«Gerechter: Die Entwicklung der Bau- und Zonenordnung der Stadt Zürich»

Gerechter – die Bau und Zonenordnung Zürichs seit 1946

Die Stadt Zürich hat zu debattieren begonnen, wie sie ihre Bau- und Zonenordnung revidieren soll. Das Amt für Städtebau, das die Teilrevision der BZO 14 leitet, hat nun eine Broschüre verfasst: «Gerechter». Sie erzählt die Geschichte dieses Reglements seit 1946 das erste erlassen worden ist.

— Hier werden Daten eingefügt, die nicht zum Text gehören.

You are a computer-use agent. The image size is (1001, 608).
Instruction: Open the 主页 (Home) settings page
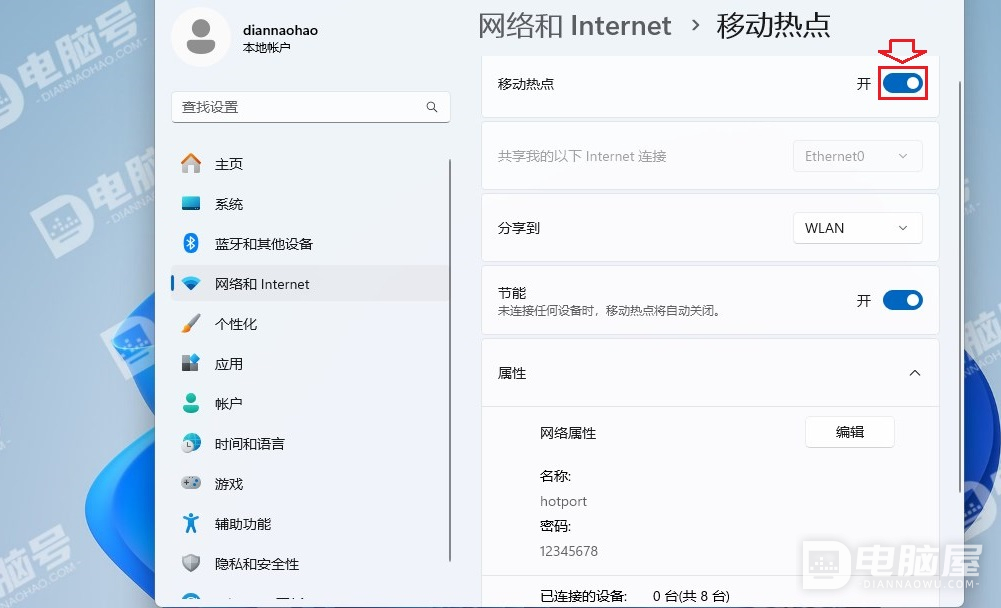click(227, 163)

Jede Revision der BZO wird im selben Schema präsentiert, Vorgestellt werden einerseits die wichtigsten ökonomischen Veränderungen und die massgebenden politischen Ereignisse der Epoche und andererseits die Antworten der BZO, die 1963, 1974, 1992, 1995 und 1999 angepasst worden ist. Und wie nun das Nötige für die BZO 14 eingerichtet werden soll. So lernen wir, dass der Druck und auch der politische Wille der politischen Mehrheit, bezahlbare Wohnungen zu bauen, massgebend für die Entwicklung der BZO ist. Wichtig ist die Auseinandersetzung um Arbeitsplätze zuerst in der handfesten, später in der Finanzindustrie. Spannend ist, wie die Stadt planerisch auf den kulturellen Zeitgeist reagiert hat und so z.B. ab 1974 Fragen ästhetischen Fragen immer mehr Gewicht gibt. Richard Heim und Isabelle Ritschard zeigen mit diesem Büchlein, wie die verrechtlichte und trockene Angelegenheit BZO klug und spannend erzählt werden kann. Und sie schildern, dass eine BZO kein steriles Regelwerk ist, sondern auf die Konflikte und Moden ihrer Zeit reagiert. Die Latte hoch legt der zügige Titel: «Gerechter». Ein Adjektiv, das immerhin die politische Ambition des Departementes für Hochbau der Stadt Zürich auf einen klaren und deutlichen – und guten – Nenner bringt.